- [EXERCISE DETAILS] Provide the number of lines below that include "will", without any other words.

- - -

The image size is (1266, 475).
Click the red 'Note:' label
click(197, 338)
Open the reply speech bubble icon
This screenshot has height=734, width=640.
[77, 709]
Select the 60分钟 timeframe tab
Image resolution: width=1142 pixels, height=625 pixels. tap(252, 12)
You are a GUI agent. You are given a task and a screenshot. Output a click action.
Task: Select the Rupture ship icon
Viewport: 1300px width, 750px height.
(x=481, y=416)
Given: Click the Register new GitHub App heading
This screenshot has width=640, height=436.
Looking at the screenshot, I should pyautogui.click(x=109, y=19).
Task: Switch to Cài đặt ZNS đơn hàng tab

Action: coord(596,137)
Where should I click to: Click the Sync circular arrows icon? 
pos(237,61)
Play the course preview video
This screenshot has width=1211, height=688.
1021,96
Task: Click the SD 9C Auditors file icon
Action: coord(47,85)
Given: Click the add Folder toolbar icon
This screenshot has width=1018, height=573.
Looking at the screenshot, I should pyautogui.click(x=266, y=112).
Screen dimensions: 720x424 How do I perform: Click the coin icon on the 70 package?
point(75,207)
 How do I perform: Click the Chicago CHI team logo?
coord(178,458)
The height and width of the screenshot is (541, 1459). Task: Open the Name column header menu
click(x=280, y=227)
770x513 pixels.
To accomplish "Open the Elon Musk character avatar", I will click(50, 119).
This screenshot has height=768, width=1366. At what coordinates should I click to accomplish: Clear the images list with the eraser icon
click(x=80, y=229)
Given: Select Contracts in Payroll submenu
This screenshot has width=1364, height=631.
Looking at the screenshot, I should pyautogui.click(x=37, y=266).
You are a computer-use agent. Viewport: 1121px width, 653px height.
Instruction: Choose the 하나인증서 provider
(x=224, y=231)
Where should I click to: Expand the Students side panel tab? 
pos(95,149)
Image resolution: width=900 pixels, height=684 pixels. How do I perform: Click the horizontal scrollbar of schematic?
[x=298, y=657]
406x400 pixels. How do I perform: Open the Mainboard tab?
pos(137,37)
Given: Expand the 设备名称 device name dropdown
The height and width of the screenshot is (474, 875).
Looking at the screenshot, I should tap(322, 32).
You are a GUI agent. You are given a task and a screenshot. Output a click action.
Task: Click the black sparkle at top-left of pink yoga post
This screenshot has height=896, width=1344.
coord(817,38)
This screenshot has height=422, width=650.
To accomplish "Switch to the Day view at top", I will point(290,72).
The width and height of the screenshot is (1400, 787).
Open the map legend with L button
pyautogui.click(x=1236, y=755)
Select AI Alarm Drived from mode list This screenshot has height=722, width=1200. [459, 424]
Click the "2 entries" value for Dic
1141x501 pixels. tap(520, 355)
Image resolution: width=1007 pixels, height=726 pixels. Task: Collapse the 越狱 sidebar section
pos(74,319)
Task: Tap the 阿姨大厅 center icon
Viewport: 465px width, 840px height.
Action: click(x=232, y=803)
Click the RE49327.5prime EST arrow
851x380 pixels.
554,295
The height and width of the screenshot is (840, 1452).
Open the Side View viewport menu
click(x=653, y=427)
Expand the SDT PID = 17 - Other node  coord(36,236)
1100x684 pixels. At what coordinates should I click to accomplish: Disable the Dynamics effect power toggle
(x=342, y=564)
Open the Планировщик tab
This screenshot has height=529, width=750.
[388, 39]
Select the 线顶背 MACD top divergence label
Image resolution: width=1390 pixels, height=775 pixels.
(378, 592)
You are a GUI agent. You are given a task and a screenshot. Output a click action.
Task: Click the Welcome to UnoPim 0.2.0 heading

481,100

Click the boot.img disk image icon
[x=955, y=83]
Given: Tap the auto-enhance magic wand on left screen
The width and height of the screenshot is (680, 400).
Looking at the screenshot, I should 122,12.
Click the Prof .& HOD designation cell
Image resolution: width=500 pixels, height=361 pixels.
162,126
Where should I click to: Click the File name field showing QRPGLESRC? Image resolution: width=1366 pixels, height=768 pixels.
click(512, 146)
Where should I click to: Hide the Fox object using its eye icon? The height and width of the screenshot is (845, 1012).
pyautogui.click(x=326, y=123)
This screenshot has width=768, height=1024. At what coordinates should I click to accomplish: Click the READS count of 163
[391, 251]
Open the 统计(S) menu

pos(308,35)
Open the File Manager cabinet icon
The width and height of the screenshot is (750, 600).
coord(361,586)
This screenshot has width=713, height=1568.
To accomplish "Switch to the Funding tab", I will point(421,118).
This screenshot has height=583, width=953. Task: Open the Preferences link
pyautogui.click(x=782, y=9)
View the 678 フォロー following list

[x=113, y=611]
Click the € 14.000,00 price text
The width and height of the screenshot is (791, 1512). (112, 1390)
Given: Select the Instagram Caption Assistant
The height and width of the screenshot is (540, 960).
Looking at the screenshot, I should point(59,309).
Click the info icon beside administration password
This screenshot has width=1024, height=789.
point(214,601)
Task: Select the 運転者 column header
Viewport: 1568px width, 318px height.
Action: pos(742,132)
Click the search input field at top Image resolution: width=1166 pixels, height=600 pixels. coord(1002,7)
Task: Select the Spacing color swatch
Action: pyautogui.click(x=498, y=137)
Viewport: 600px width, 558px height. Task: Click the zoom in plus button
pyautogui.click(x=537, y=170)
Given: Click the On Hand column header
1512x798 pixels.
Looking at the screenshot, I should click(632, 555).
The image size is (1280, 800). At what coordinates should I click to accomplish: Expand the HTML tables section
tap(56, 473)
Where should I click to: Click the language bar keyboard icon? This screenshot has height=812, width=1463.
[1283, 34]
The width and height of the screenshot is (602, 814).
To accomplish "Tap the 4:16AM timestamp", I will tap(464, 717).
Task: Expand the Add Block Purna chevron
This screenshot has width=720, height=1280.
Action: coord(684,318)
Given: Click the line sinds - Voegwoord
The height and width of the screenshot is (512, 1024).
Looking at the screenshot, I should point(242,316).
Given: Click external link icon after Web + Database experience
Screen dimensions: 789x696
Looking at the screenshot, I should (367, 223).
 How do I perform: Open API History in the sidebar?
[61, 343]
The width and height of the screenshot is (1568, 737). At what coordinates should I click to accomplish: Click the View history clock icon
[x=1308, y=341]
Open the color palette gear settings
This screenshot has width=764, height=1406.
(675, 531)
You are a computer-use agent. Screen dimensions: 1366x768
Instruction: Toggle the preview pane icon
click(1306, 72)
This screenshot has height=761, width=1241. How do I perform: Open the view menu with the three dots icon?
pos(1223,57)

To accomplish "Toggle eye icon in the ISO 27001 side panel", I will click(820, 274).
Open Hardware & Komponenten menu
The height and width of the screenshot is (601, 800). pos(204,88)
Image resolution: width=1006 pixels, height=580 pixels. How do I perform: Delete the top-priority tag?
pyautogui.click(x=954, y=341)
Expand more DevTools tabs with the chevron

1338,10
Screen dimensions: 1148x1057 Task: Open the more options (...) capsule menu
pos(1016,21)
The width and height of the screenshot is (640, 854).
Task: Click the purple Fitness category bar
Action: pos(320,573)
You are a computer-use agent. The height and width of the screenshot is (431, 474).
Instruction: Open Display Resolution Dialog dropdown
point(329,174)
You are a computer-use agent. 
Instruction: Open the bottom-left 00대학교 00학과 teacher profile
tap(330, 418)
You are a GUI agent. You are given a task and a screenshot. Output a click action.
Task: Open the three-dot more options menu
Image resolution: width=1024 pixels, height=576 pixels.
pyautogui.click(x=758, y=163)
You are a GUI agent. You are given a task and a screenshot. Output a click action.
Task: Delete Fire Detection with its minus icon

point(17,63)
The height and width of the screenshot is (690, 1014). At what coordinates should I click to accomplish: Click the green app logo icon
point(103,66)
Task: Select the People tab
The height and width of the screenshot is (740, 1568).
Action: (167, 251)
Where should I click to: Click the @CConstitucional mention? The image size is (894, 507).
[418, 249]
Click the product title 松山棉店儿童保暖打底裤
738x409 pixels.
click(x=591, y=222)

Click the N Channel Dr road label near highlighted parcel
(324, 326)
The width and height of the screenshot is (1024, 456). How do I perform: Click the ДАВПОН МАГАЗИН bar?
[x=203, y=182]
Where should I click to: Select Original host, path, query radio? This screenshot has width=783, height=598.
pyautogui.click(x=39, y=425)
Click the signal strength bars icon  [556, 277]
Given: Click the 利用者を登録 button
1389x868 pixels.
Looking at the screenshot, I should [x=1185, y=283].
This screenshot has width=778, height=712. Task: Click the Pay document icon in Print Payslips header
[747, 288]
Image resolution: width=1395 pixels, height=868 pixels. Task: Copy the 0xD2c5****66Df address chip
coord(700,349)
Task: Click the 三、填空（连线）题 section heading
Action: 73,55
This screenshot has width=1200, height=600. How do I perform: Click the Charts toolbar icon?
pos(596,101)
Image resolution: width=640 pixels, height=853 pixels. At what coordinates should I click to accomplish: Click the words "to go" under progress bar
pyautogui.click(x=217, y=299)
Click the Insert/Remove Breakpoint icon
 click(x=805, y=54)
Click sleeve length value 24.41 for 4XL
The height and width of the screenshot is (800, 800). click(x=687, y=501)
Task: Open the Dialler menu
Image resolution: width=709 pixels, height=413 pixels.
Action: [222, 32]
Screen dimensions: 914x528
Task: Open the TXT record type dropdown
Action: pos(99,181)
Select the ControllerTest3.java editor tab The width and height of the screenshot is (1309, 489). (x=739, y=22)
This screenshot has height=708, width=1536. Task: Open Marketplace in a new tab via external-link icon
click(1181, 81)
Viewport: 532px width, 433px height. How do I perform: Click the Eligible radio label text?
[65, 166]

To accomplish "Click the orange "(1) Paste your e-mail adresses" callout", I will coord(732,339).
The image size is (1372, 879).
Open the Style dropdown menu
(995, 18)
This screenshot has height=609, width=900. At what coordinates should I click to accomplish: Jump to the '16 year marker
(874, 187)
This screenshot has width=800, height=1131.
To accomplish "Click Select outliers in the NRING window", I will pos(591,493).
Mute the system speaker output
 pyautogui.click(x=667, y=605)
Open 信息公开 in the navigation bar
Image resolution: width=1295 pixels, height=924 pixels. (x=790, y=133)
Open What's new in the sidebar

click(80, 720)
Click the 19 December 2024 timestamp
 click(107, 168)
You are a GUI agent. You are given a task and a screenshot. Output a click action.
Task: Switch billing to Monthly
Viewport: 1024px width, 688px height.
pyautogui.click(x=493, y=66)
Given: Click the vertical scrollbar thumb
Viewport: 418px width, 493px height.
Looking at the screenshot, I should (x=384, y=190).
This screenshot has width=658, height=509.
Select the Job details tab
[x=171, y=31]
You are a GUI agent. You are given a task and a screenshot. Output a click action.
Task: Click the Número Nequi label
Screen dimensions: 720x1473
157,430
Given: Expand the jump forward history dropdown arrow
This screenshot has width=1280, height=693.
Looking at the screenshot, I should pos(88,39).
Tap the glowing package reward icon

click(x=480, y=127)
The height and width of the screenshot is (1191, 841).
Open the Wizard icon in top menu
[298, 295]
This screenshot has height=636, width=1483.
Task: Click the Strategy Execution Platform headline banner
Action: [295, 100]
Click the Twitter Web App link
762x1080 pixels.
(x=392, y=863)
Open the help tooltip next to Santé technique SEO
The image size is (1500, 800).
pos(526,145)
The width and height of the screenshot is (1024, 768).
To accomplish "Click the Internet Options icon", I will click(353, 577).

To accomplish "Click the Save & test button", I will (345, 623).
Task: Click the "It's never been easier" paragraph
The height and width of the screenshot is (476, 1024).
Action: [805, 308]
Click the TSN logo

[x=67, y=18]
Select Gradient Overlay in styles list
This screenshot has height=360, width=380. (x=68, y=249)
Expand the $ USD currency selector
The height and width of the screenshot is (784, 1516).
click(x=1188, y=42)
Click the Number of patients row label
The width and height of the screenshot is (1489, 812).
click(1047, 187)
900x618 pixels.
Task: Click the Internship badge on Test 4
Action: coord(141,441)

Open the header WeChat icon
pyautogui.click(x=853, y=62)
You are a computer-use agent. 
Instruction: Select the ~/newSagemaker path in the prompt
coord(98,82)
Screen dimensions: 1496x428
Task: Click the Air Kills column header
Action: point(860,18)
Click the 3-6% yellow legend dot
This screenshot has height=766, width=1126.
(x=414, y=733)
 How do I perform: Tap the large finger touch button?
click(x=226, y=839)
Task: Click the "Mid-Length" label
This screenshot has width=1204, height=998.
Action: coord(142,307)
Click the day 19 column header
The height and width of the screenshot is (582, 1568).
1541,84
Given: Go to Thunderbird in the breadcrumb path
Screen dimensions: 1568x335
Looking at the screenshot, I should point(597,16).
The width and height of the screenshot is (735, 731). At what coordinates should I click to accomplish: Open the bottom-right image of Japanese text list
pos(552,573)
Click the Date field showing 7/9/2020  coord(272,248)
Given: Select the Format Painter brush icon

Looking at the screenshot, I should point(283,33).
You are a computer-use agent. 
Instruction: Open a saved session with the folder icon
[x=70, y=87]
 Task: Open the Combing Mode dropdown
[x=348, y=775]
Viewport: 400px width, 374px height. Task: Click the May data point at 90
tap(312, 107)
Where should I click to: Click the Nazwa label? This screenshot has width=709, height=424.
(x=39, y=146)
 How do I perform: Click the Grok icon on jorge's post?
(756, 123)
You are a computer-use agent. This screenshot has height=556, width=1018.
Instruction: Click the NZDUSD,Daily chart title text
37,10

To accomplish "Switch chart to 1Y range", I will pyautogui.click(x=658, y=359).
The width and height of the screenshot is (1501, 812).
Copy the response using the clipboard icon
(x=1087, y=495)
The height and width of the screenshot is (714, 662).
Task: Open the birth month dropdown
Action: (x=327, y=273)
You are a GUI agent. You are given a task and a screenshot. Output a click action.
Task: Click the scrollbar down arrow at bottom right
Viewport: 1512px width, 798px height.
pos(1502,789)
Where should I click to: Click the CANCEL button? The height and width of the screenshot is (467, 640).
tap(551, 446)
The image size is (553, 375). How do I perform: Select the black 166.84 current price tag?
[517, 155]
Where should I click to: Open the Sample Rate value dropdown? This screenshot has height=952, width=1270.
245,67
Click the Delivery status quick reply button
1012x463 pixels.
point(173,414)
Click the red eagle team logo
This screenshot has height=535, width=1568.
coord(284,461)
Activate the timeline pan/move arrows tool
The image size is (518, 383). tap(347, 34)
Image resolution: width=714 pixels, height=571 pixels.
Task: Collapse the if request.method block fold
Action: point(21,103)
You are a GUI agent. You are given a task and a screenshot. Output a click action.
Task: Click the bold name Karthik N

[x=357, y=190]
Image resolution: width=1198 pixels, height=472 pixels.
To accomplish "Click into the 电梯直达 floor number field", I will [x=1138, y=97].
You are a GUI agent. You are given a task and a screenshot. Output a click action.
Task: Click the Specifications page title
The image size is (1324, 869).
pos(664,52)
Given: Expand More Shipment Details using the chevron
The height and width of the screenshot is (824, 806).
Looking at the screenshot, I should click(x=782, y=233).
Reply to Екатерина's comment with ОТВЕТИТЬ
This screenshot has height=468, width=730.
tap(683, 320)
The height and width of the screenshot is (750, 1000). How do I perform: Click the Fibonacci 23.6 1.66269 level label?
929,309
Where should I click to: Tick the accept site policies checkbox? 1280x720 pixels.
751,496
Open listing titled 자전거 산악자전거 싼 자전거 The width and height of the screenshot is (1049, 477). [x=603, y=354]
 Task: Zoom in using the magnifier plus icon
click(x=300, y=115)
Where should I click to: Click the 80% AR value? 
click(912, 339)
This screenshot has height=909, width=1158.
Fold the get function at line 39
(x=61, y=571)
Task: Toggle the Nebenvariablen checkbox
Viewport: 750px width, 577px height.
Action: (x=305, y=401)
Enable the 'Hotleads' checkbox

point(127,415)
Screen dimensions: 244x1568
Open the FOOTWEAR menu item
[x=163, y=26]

- - -

- [SOLUTION TO THE EXERCISE] 11